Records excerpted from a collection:
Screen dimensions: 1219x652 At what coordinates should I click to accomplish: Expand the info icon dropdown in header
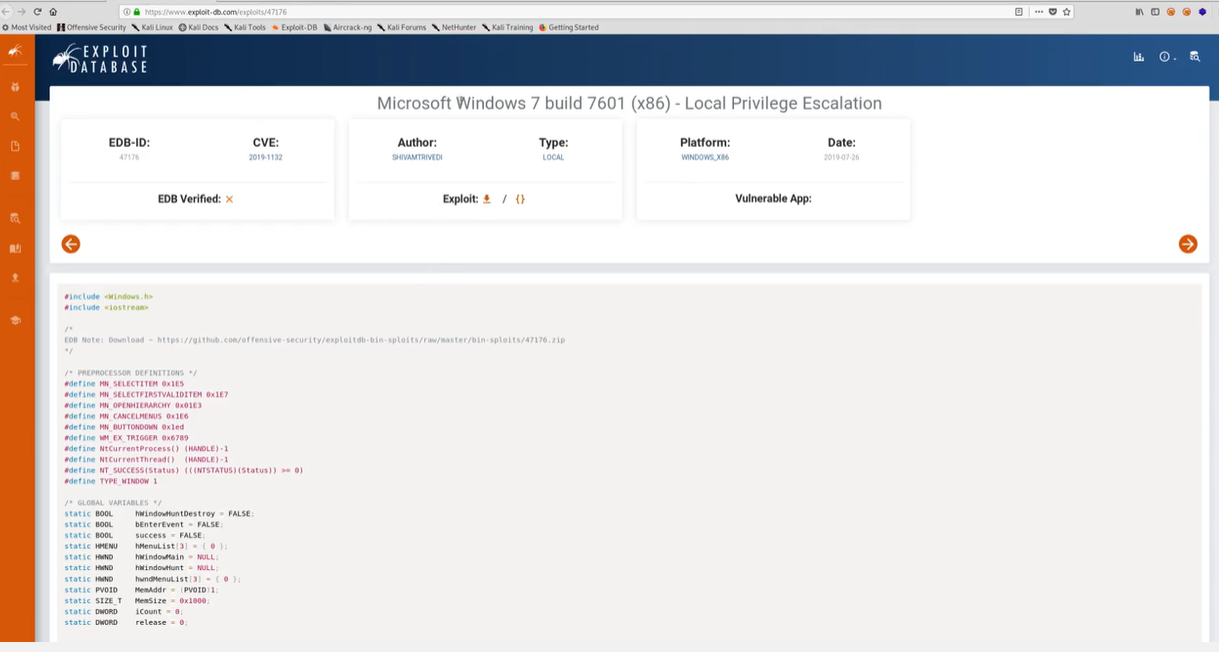tap(1166, 57)
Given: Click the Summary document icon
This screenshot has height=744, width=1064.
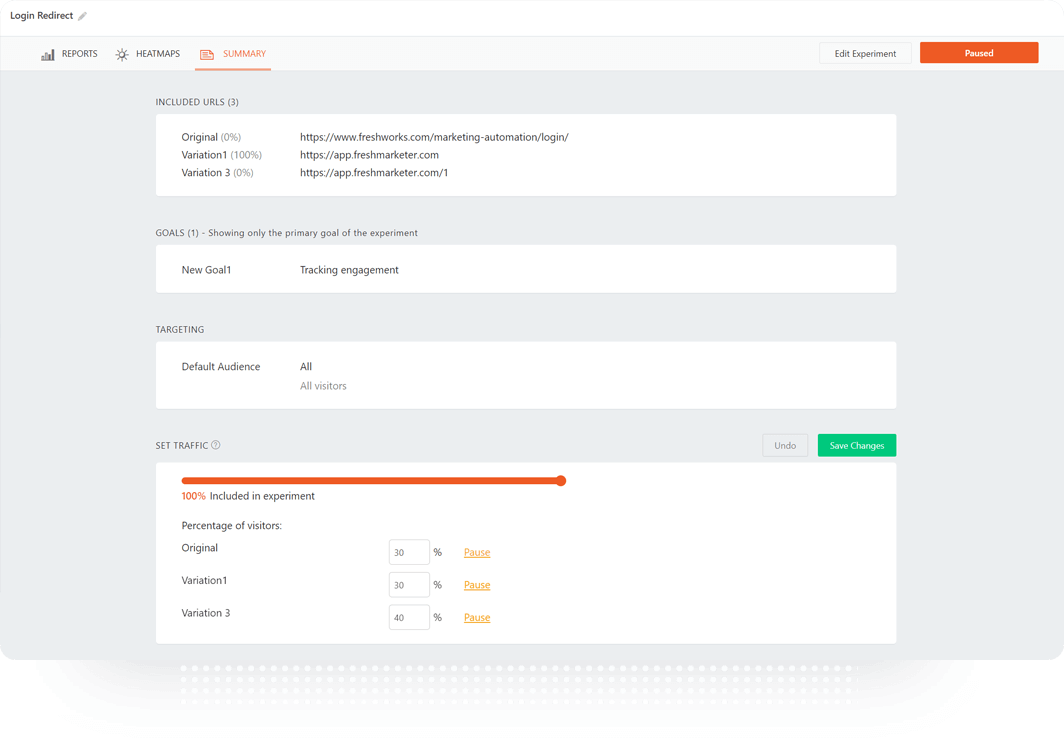Looking at the screenshot, I should coord(206,55).
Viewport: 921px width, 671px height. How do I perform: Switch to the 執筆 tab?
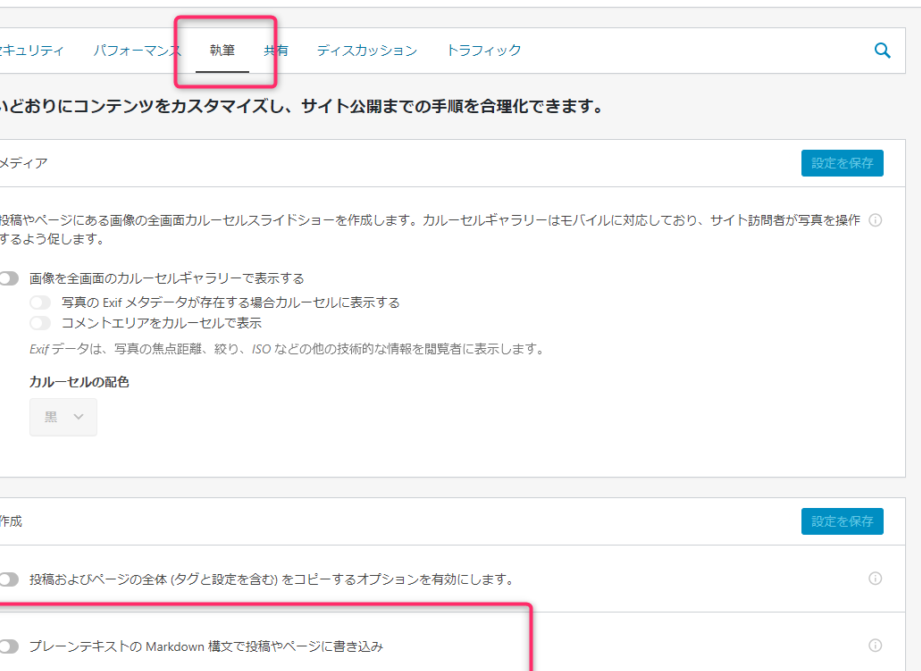(x=222, y=49)
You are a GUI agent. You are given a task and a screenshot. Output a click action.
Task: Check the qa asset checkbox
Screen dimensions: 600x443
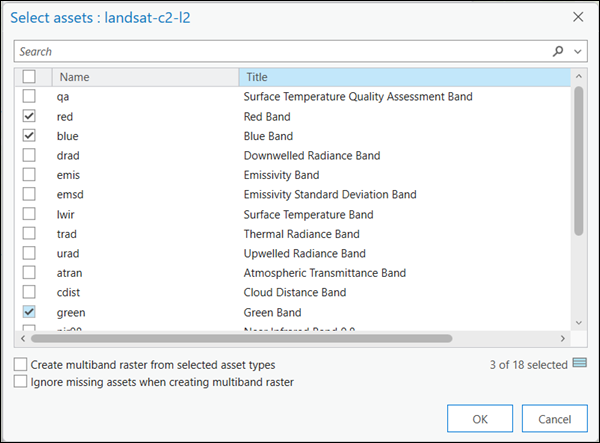[x=29, y=97]
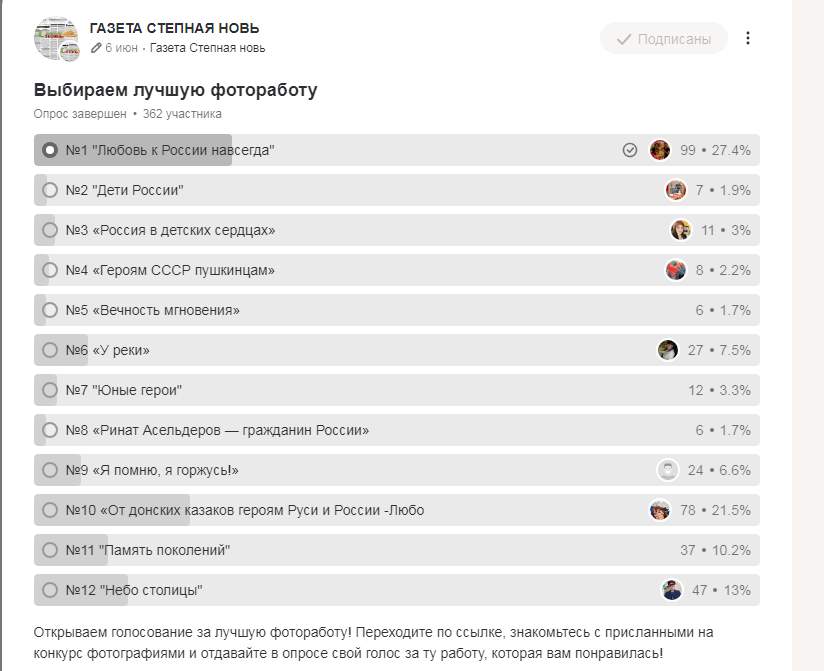This screenshot has height=671, width=824.
Task: Click voter avatar on "Небо столицы" row
Action: (x=672, y=590)
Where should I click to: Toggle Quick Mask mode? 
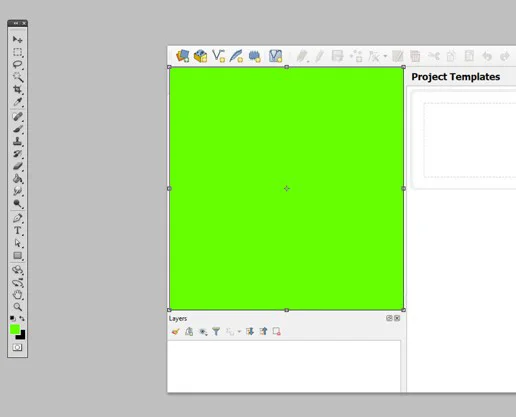coord(17,347)
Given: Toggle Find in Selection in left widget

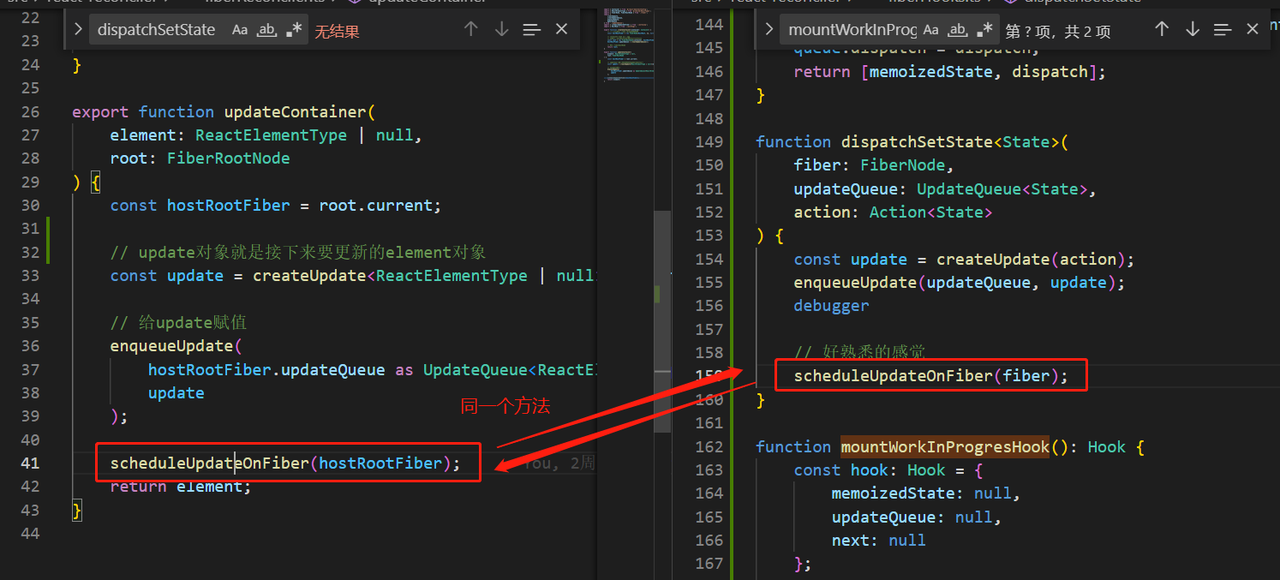Looking at the screenshot, I should pos(532,30).
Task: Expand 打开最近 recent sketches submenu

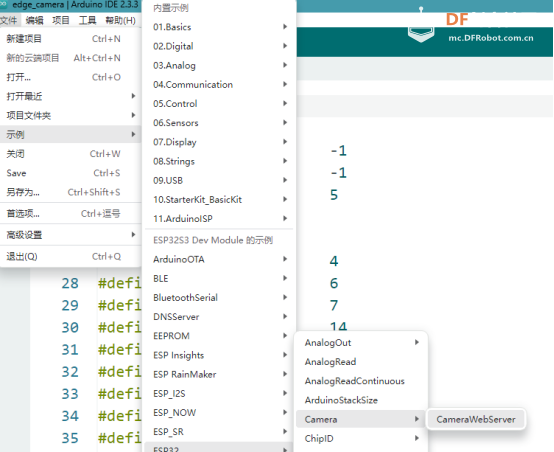Action: click(x=71, y=96)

> _Exercise goal_: A verbatim copy of the records above, without pictures, is required.

> _Response to this exercise_:
Screen dimensions: 1219x652 At what coordinates should I click to accomplish: Expand the info icon dropdown in header
tap(1166, 57)
Given: Click the Summary document icon
This screenshot has height=744, width=1064.
Looking at the screenshot, I should coord(206,55).
Viewport: 921px width, 671px height. How do I perform: Switch to the 執筆 tab?
(x=222, y=49)
You are a GUI agent. You are given a task and a screenshot. Output a click action.
Task: Check the qa asset checkbox
Screen dimensions: 600x443
[x=29, y=97]
This screenshot has height=671, width=824.
Task: Click voter avatar on "Небо столицы" row
Action: (x=672, y=590)
Where should I click to: Toggle Quick Mask mode? 
coord(17,347)
Given: Toggle Find in Selection in left widget

Looking at the screenshot, I should pos(532,30).
Task: Expand 打开最近 recent sketches submenu

Action: click(x=71, y=96)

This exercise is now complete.